Table name rules for ODPS, EMR, and HOLO:
-
Length: 0–100 characters. All character types are supported. Leave blank to scan all tables.
-
Wildcard
.*is supported. For example,.*namematches table names ending inname, andprivate.*matches names starting withprivate. -
Use commas (,) to separate multiple table names or field names.
Correct detection results
Manual corrections are displayed and take effect the next day. To prevent future scans from overwriting your corrections, select not to overwrite manually corrected results when configuring scheduled or one-time tasks.
Manual correction is supported for fields in ODPS, EMR, CDH_HIVE, and HOLO engines only.
Filtering results (area ① and area ②) changes only your view of the list. To actually change a field's classification, use the correction actions in area ③ or the Batch Correct button in area ④.
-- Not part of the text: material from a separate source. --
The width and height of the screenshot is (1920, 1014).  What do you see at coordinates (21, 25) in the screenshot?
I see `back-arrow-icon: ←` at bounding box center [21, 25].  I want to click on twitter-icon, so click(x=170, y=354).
Navigate to detection results
-
On the sensitive data detection rule page, click the Detection Results tab.
-
Use the filters in area ① and area ② to locate the fields to correct. The results list (area ③) displays the following fields by default: Project, Table Name, Field Name, Classification, Categorization, Sensitive Field Type, Manually Corrected, and Last Updated. Click Displayed Fields Settings to customize the columns.
-
Area ①: Select a DPI engine from the drop-down list to filter results by engine type.
-
Area ②: Filter by Project, Table Name, or Field Name. Click Expand for additional filters: Classification, Categorization, and Sensitive Field Type.

-
Correct a single field
-
In the results list, find the field with an incorrect Sensitive Field Type.
-
Click the drop-down arrow in the Sensitive Field Type column. The list shows all published sensitive field types from the default classification and categorization template for the current tenant.
-
Choose one of the following actions:
-
If an existing sensitive field type fits: Select it. Then click the icon on the right to go to the Data Detection Rule page and update the detection rules for both the original and the new sensitive field types. This improves detection accuracy for future scans.
-
If no existing type fits: Click the icon on the right to go to the Data Detection Rule page, or scroll to the bottom of the drop-down list and click Manage Sensitive Field Types. You are redirected to the Data Detection Rule page, and the Create Sensitive Field Type dialog box appears. Add a new sensitive field type and configure its detection rules. For more information, see Configure data detection rules and execute detection tasks.
-
Batch correct fields
-
In the results list, select the fields to correct.
-
Click Batch Correct (area ④). The Batch Correct Recognition Results dialog box appears.
-
In the Sensitive Field Type drop-down list, select the correct type. The list shows all published sensitive field types from the default classification and categorization template for the current tenant.
-
Click Save.
Export detection results
To download the results that match the current filter criteria, click the
icon (Export Detection Results).
Each export includes up to 100,000 data entries.
Next steps
After correcting misidentified fields, consider these follow-up actions:
-
Improve future detection accuracy: Update detection rules for the corrected field types so future scans classify them correctly. See Configure data detection rules and execute detection tasks.
-
Refine your classification taxonomy: If you created new sensitive field types during correction, review your classification and categorization structure. See Configure sensitive data classification and categorization.